* [Page extract]

A lube oil composition is provided. The lube oil composition includes a base oil and a carbon nanocapsule grafting with an alkyl group dispersed in the base oil, wherein the carbon nanocapsule is hollow or filled with metal, metal alloy, metal oxide, metal carbide, metal sulfide, metal nitride or metal boride.

Description

    BACKGROUND OF THE INVENTION
  • 1. Field of the Invention
  • The invention relates to a lube oil composition, and in particular, to a lube oil composition containing carbon nanocapsules.
  • 2. Description of the Related Art
  • A carbon nanocapsule is a polyhedral carbon cluster composed of a ball-in-ball multi-layered graphite structure, with a diameter of 3-100 nm, mainly 30-40 nm. A carbon nanocapsule may be hollow or filled with metals. A carbon nanocapsule shell is composed centrally of six-membered rings and marginally of five-membered rings. Each carbon atom is formed of sp2 hybrid orbit. A carbon nanocapsule possesses high thermal conductivity, high electrical conductivity, high strength and chemical stability due to a specific multi-layered graphite structure. A carbon nanocapsule with a protective space can prevent internal metal particles from aggregation, diffusion or oxidation by environmental influence, maintaining internal nano metal structure and quantum effect.
  • Compared to conventional plated graphite material, the structure of each layer for a spherical carbon nanocapsule is similar to a geodesic dome, with a diameter of about 10 nm to 100 nm. A lubricant agent containing carbon nanocapsules having a closed structure and non-exposure active boundaries possesses superior quality, suitable for use in microelectronics. Conventional layered graphite material is composed of slipped layered compounds. The layered graphite material is a flat slipped gel, with a reduced friction force. However, the layered boundaries are chemically active and slowly decompose and split to connect with metal surfaces following lubrication. Spherical nanoparticles utilize a fine ball bearing rotation to reduce friction force and abrasion. Each nanoparticle can enter gaps of the metal surface. Additionally, such lubricant agent can resist environmental deterioration due to the non-exposure active boundaries of the spherical nanoparticles.
  • However, dispersal of spherical nanoparticles with non-exposure active boundaries in solvent is difficult. Thus, improvement of dispersion of nanoparticles in an organic phase (lube oil) to reduce friction force is desirable.
    • BRIEF SUMMARY OF THE INVENTION
  • One embodiment of the invention provides a lube oil composition comprising a base oil and a carbon nanocapsule grafting with an alkyl group dispersed in the base oil.

* [To do]
1. Transcribe the lube oil patent excerpt from "A lube oil composition is" to "containing carbon nanocapsules.".
2. Answer these from the lube oil patent excerpt:
(a) What diameter range is given for a carbon nanocapsule where it is described as a polyhedral carbon cluster?
(b) What two components does the lube oil composition include?
(c) What do spherical nanoparticles use to reduce friction force and abrasion?

* [Raw data]
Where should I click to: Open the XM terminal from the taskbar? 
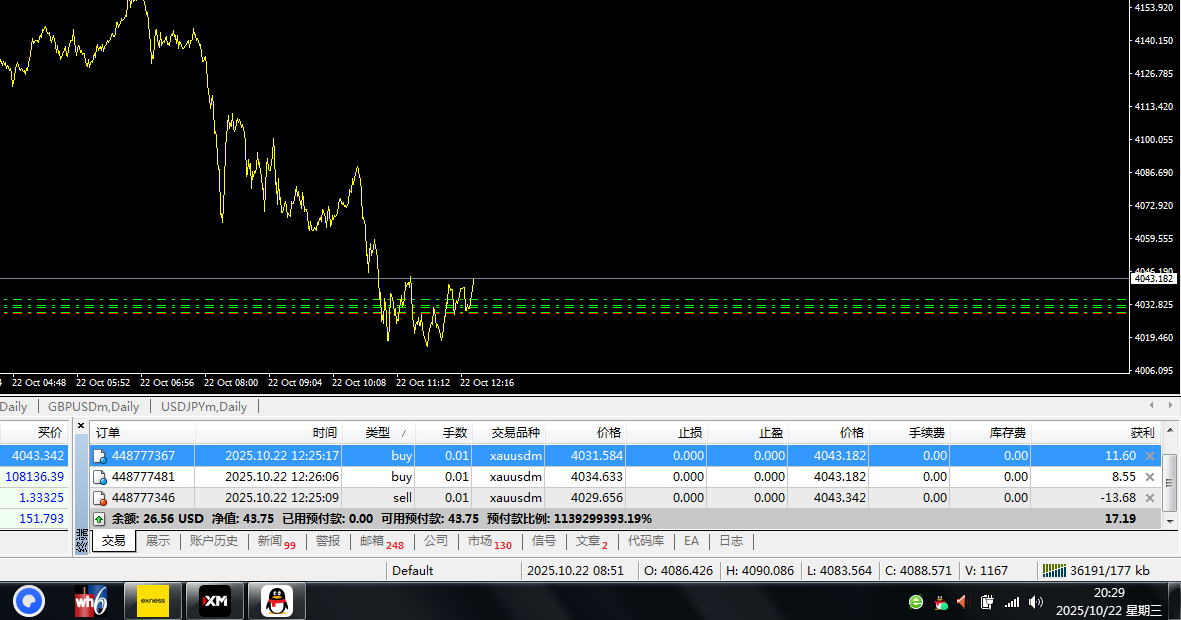(x=214, y=601)
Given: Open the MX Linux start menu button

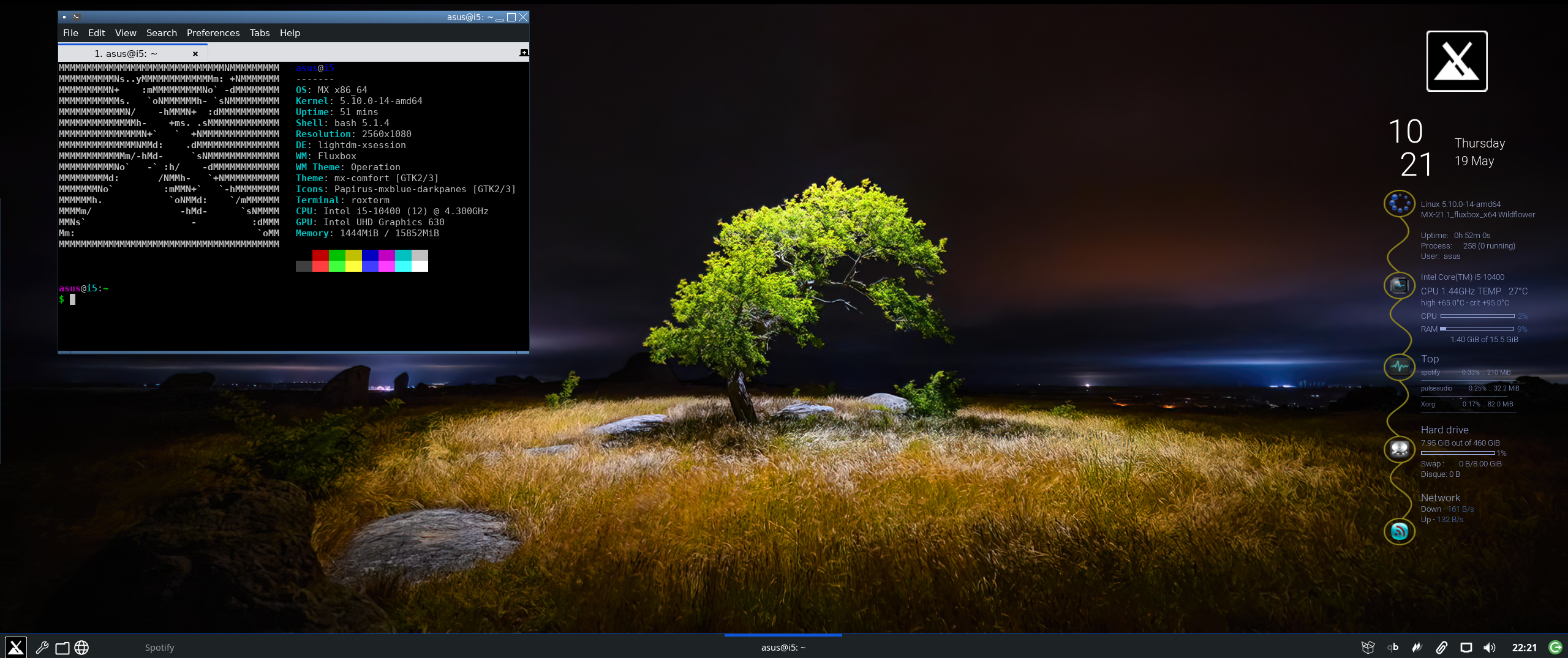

* [Expected results]
1.
A lube oil composition is provided. The lube oil composition includes a base oil and a carbon nanocapsule grafting with an alkyl group dispersed in the base oil, wherein the carbon nanocapsule is hollow or filled with metal, metal alloy, metal oxide, metal carbide, metal sulfide, metal nitride or metal boride.

Description

    BACKGROUND OF THE INVENTION
  • 1. Field of the Invention
  • The invention relates to a lube oil composition, and in particular, to a lube oil composition containing carbon nanocapsules.

2.
(a) 3-100 nm, mainly 30-40 nm.
(b) A base oil and a carbon nanocapsule grafting with an alkyl group dispersed in the base oil.
(c) A fine ball bearing rotation.